I was wanting to tell my parents about this closer to actual time to move out but I'd like to not wait too long because I think it'll be easier if they (mainly my dad) have time to get used to the idea. I know the first thing I'm gonna hear is we're too soon in the relationship to move in together and I'm absolutely dreading that. I get that I'm young and everything but we've hit it off really well, there's a spark and a big connection that definately says something to me that this is something serious and we both tried to take it slow but in the end we decided why ignore our feelings just becaue it's "too soon" to be this committed. If i were more possible to wait longer before moving in with him I would probably wait a bit longer but he can't move down here unless he has a roommate and that roommate pretty much has to be me.
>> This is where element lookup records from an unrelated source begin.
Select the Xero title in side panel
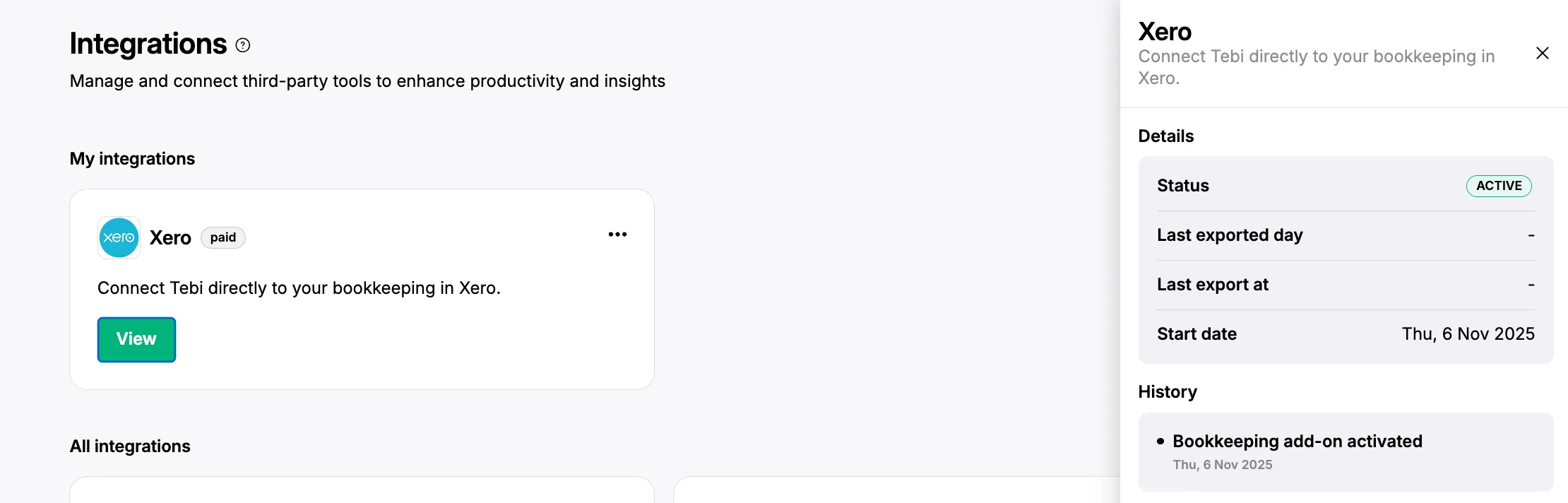Screen dimensions: 1568x503 (x=1165, y=32)
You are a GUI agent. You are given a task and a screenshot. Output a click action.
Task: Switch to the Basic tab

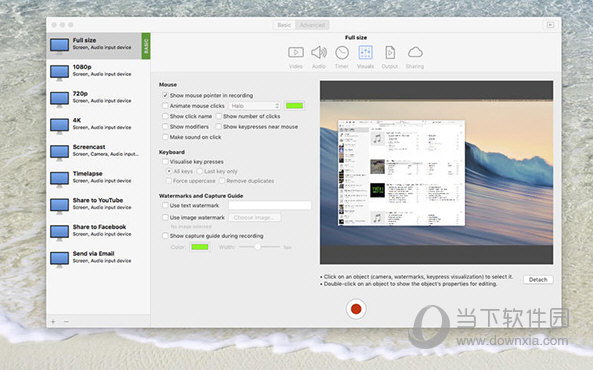point(284,25)
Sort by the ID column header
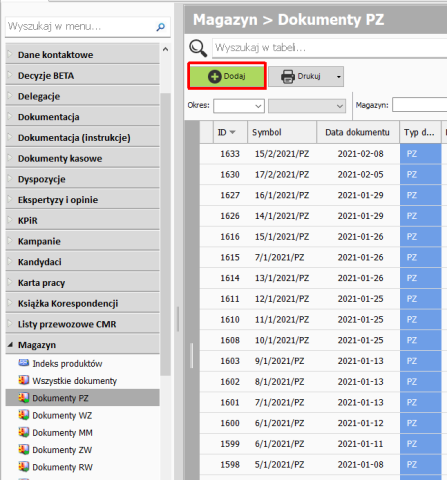Viewport: 447px width, 480px height. [x=230, y=132]
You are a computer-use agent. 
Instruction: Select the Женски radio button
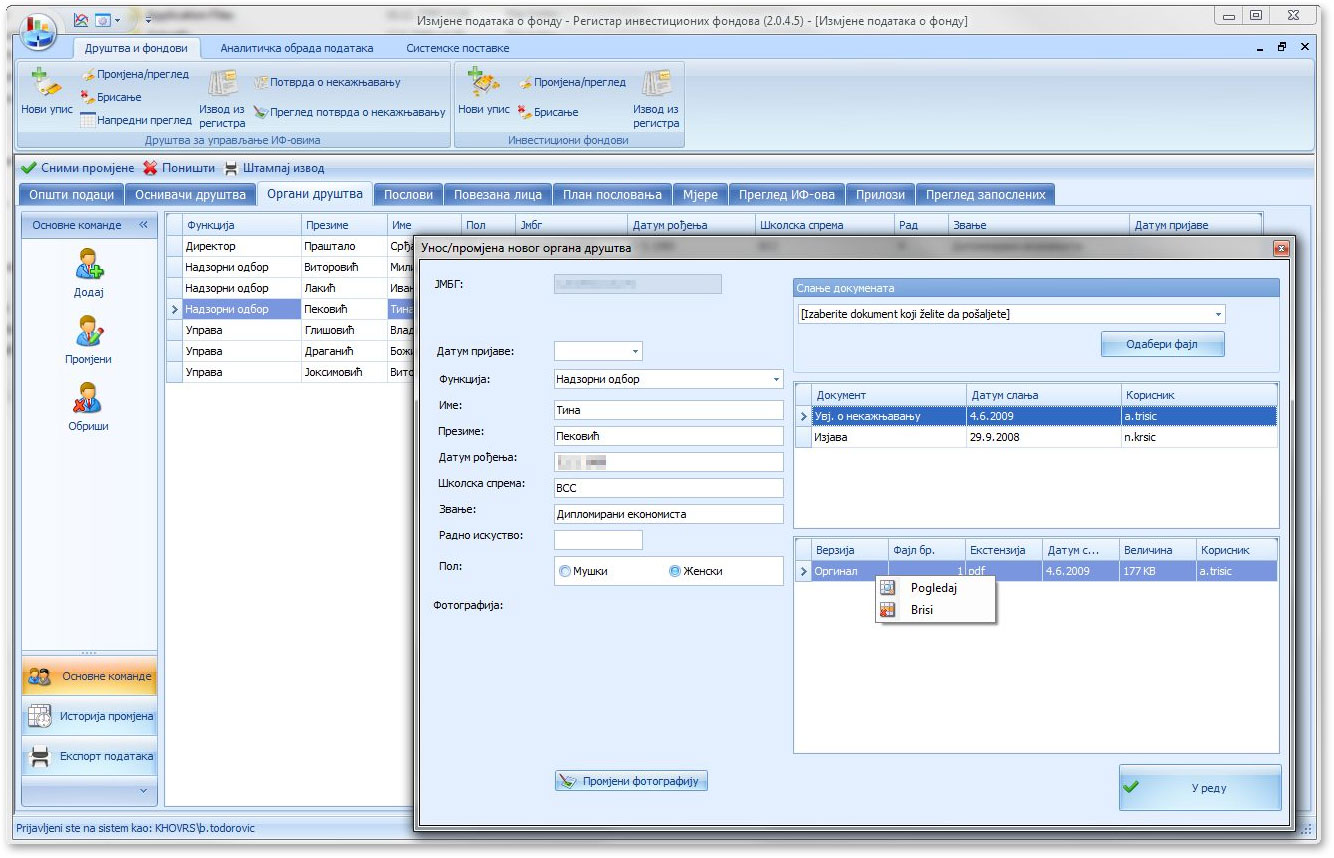coord(675,571)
His apartment is an hour away and his roommate will probably not relocate especially since she has a boyfriend, two kids and a baby on the way so she really wasn't planning on staying his roommate anyway.
I was thinking about not completely moving in with him. Just packing clothes and necessities and treating it like a trial run to see if we're actually capable of living together, and he's such a relaxed person I doubt we'll have any issues...he likes to clean and that's my main thing. I guess I'm mostly trying to make it easier on my parents. I still kinda feel like I need their permission even though their disapproval wouldn't change my mind, it's just stressing me out that this is something I'm really excited about and I can't really share that because I know they won't be happy and I can't ever get too happy about moving out because they (okay my dad) are so unhappy about it it just kinda rains on my parade.
And I have thought about the money issue of moving out and I really don't think it's going to be much different than what I'm paying now. I pay 1/3 of the bill and groceries and it goes to about 400$ a month and estimating on bills and rent of an apartment it's not going to be much different. Rent per person will be like 175$ to maybe 225$ add on a little bit for bills which aren't much in apartments especially considering I'm ultra picky on conserving electricity and keeping bills down I doubt I'll be paying more than now. I actually expect it'll be a bit cheaper. Either way I DO make enough money to go a little over my 400$-500$ max I just perfer not to.
I'm also surprised they haven't assumed I'd move in with him because I haven't kept my almost(definately) unhealthy obsession with him secret...and I am getting better about being too clingy. I've occupied myself with making him things...but anyway. So what do you guys thing, should I tell them now and get it over it and let them have time to get used to it or wait a while or just whatever you think. They've met my boyfriend and like him and all and I've been trying to drop little hints so maybe they won't be surprised. I'm also hoping I'll just accidentally slip and tell them. Anyway, your thoughts?